# sand/soil substrate burrowers



## dbean (6 Mar 2013)

hey guys, im jus setting up a 400litre tank with soil capped with sand, ive heard that keeping various burrowing snails will help in keeps anerobic pockets to a minimum which would be good but im keeping 2 species of loaches which will make a quick meal of any snails i add to the tank, are there any other species fish or otherwise that will sift through the sand enough to prevent these anerobic gases, i know poking around once a week will help release any built up gas but once my tank is fully planted i cant imagine ill be able to access all areas. Also once the tank is established in a few months do i still need to be poking around or is this just something to do for the first few months?
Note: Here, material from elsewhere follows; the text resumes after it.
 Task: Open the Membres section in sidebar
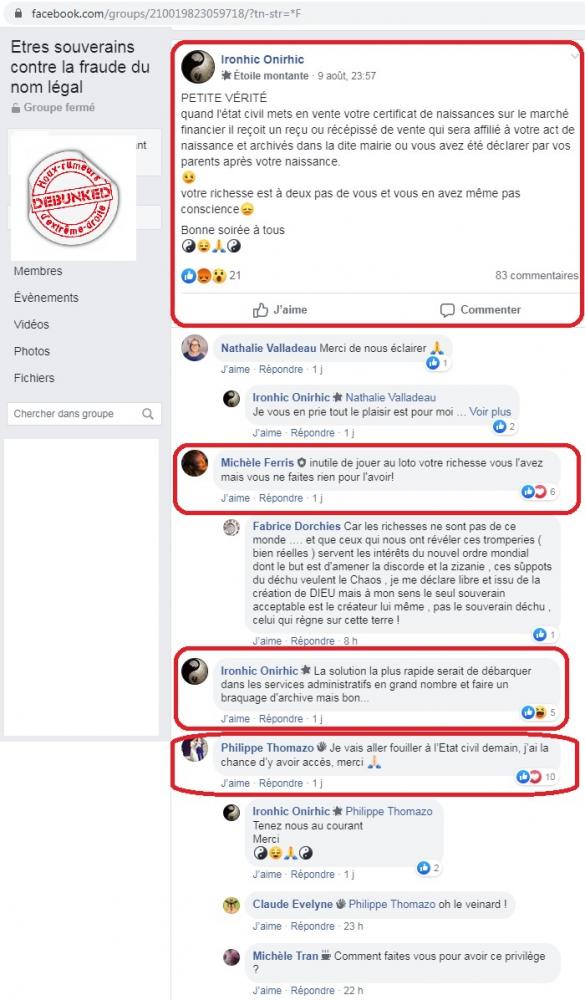coord(38,271)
any advice and recommendations other than snails (if there are any) would be great,

Thanks
Dean


----------



## Gill (7 Mar 2013)

off the top of my head
obv. malaysian trumpet snails
fish wise, kuhli loaches, horse face loaches like to bury themselves in the sand with only the snout/eyes poking out. but heavily planted tank wont mix with burying fish.
I think you would be better off using snails as they dont uproot the plants.


----------



## timbob1387 (7 Mar 2013)

I'd say mts will be your best bet, mine are pretty impossible to crush so possibly be alright in with snail eaters


----------



## roadmaster (7 Mar 2013)

Once the tank is heavily planted ,,the plant's are capable of  transporting Oxygen to root's thereby causing little concern over anerobic area's.
Loaches will keep sand sifted, and also capable of uprooting plant's (stem) while searching for food. (khulli's not so much).
If sand is not over three inches,I would not worry bout anerobic area's.
Many pond's,lakes,have  bottom's of mud,sand,that never gety poked ,sifted, yet their fish population's thrive.
I have sandand or blasting media in three or four tank's approx two to three inches deep ,maybe a little more in the back,,and never touch the substrate.
Lot's of plant's prevent me from doing so even if i were so inclined.


----------



## ian_m (7 Mar 2013)

When I had sand and plecs and plants, I planted the stem plants through a circle/sheet if firm'ish filter floss (Algarde make springs to mind). Cut a circle of the floss, cut a slit in the middle, push the plant roots through and bury the floss circle in the sand. Bingo plants stay in place. Only issue was on smaller plants the plecs snapped some of them off rather than uprooting them, but generally most plants stayed put.


----------



## Tim Harrison (7 Mar 2013)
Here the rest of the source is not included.